**EXERCISE:**
The listing below is to be transcribed exactly.

**RECORDS TO USE:**
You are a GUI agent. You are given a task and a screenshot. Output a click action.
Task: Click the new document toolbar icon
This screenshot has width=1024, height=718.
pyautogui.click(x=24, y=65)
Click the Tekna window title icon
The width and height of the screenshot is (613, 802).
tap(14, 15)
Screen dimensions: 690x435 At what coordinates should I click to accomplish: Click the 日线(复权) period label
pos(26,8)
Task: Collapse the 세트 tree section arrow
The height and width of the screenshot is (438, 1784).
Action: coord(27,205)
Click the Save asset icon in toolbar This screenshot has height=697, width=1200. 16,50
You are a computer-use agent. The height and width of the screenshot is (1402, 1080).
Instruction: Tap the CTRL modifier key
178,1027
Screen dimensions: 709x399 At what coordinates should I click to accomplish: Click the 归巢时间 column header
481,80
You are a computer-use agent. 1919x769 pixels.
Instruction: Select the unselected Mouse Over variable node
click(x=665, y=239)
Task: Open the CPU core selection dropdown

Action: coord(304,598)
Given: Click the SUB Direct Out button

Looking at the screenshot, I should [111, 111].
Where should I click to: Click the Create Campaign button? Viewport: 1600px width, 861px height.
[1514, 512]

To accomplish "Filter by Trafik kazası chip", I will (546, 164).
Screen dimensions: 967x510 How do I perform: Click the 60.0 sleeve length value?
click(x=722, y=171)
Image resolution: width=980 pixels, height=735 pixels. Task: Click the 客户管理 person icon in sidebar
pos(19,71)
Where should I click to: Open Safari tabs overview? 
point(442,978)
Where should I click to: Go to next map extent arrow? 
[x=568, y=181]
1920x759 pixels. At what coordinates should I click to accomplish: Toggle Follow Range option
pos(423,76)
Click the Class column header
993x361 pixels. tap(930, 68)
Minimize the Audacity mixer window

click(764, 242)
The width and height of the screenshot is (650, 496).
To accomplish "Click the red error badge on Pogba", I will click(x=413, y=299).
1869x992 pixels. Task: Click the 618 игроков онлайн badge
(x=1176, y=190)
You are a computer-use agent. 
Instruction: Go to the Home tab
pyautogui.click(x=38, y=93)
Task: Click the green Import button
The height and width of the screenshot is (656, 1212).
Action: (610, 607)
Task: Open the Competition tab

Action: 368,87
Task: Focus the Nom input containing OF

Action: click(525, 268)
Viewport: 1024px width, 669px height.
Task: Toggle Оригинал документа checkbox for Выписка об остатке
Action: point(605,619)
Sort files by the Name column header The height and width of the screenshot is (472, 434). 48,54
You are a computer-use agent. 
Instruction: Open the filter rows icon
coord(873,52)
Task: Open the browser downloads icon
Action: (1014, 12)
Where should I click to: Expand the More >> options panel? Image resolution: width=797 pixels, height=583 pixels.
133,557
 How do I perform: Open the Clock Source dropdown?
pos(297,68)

**WRITTEN SOLUTION:**
You are a GUI agent. You are given a task and a screenshot. Output a click action.
Task: Click the new document toolbar icon
This screenshot has width=1024, height=718.
pyautogui.click(x=24, y=65)
Click the Tekna window title icon
The width and height of the screenshot is (613, 802).
tap(14, 15)
Screen dimensions: 690x435 At what coordinates should I click to accomplish: Click the 日线(复权) period label
pos(26,8)
Task: Collapse the 세트 tree section arrow
The height and width of the screenshot is (438, 1784).
Action: coord(27,205)
Click the Save asset icon in toolbar This screenshot has height=697, width=1200. 16,50
You are a computer-use agent. The height and width of the screenshot is (1402, 1080).
Instruction: Tap the CTRL modifier key
178,1027
Screen dimensions: 709x399 At what coordinates should I click to accomplish: Click the 归巢时间 column header
481,80
You are a computer-use agent. 1919x769 pixels.
Instruction: Select the unselected Mouse Over variable node
click(x=665, y=239)
Task: Open the CPU core selection dropdown

Action: coord(304,598)
Given: Click the SUB Direct Out button

Looking at the screenshot, I should [111, 111].
Where should I click to: Click the Create Campaign button? Viewport: 1600px width, 861px height.
[1514, 512]

To accomplish "Filter by Trafik kazası chip", I will (546, 164).
Screen dimensions: 967x510 How do I perform: Click the 60.0 sleeve length value?
click(x=722, y=171)
Image resolution: width=980 pixels, height=735 pixels. Task: Click the 客户管理 person icon in sidebar
pos(19,71)
Where should I click to: Open Safari tabs overview? 
point(442,978)
Where should I click to: Go to next map extent arrow? 
[x=568, y=181]
1920x759 pixels. At what coordinates should I click to accomplish: Toggle Follow Range option
pos(423,76)
Click the Class column header
993x361 pixels. tap(930, 68)
Minimize the Audacity mixer window

click(764, 242)
The width and height of the screenshot is (650, 496).
To accomplish "Click the red error badge on Pogba", I will click(x=413, y=299).
1869x992 pixels. Task: Click the 618 игроков онлайн badge
(x=1176, y=190)
You are a computer-use agent. 
Instruction: Go to the Home tab
pyautogui.click(x=38, y=93)
Task: Click the green Import button
The height and width of the screenshot is (656, 1212).
Action: (610, 607)
Task: Open the Competition tab

Action: 368,87
Task: Focus the Nom input containing OF

Action: click(525, 268)
Viewport: 1024px width, 669px height.
Task: Toggle Оригинал документа checkbox for Выписка об остатке
Action: point(605,619)
Sort files by the Name column header The height and width of the screenshot is (472, 434). 48,54
You are a computer-use agent. 
Instruction: Open the filter rows icon
coord(873,52)
Task: Open the browser downloads icon
Action: (1014, 12)
Where should I click to: Expand the More >> options panel? Image resolution: width=797 pixels, height=583 pixels.
133,557
 How do I perform: Open the Clock Source dropdown?
pos(297,68)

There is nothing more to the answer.